Echo der Zeit: International: Weshalb Panamas Bananenarbeiter streiken
SRF-Reportage über den Streik panamaischer Bananenarbeiter gegen Rentenreformen und die fatalen Folgen.
Echo der Zeit
31 min read1645 min audioDer SRF-Podcast "Echo der Zeit" begleitet in einer 30-minütigen Reportage den Streik der Bananenarbeiter:innen auf Panamas größter Plantage in Bocas del Toro. Sprecherin Karin Wenger reist Anfang Juni 2025 in die Region und führt Gespräche mit Streikenden wie Emilio und Genaro Montezuma, Gewerkschaftsführer Francisco Smith, Gouverneurin Marcela Madrid sowie dem ehemaligen Chiquita-Manager Luis Alberto Nuñez.
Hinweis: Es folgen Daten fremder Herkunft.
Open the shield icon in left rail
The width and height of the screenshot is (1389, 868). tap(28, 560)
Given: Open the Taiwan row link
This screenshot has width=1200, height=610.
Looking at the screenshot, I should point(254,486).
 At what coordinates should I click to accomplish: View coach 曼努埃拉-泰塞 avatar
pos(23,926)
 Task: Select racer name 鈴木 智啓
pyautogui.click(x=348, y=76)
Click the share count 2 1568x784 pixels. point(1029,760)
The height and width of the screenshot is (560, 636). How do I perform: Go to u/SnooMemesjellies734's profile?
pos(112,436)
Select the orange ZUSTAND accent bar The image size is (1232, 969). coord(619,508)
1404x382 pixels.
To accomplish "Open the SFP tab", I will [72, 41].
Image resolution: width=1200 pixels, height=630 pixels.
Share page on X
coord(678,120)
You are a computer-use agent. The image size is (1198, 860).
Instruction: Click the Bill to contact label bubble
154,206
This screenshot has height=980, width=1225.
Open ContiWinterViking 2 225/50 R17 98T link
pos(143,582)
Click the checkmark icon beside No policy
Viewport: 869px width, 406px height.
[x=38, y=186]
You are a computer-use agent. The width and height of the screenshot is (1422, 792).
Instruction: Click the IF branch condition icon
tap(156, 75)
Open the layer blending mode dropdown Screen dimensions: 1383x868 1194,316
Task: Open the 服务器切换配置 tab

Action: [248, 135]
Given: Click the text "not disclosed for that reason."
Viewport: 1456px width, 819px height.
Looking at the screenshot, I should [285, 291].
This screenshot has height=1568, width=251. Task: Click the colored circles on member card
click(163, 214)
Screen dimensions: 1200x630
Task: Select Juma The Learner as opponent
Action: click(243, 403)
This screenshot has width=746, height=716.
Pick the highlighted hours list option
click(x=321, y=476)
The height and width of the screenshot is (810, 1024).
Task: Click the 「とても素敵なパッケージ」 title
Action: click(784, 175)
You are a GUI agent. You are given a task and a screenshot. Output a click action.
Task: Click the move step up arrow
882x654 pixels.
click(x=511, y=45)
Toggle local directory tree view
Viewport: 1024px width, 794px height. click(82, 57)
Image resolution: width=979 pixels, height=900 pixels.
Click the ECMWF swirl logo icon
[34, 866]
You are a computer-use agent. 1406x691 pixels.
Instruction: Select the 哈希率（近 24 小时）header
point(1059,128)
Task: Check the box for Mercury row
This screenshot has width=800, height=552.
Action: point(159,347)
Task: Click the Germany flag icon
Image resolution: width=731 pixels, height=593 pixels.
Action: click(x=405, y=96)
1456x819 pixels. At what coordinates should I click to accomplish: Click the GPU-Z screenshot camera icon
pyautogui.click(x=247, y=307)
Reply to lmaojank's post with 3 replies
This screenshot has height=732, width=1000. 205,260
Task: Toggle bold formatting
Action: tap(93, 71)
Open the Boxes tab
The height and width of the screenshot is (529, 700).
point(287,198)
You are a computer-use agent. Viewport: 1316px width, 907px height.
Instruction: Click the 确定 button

Das Hauptthema ist der Widerstand gegen das Rentenreformgesetz 462, das die ohnehin prekären Arbeitsbedingungen weiter verschlechtern würde.
### 1. Der Streik richtet sich nicht gegen Chiquita, sondern gegen die Regierung
Emilio, ein 25-jähriger Streikposten, betont: "No, no es una lucha contra Chiquita" - es sei kein Kampf gegen Chiquita, sondern gegen Präsident Mulino und sein Gesetz 462. Die Arbeiter:innen nutzen die wirtschaftliche Bedeutung des Bananenmultis bewusst als Druckmittel.
### 2. Die historische Abhängigkeit von Chiquita ist extrem
Luis Alberto Nuñez beschreibt, wie die United Fruit Company (heute Chiquita) seit 1903 die komplette Infrastruktur der Region aufbaute: "Deswegen nannte man die Firma hier Mamita, weil sie wie unsere Mutter war." Heute seien 75% der Wirtschaft von Chiquita abhängig.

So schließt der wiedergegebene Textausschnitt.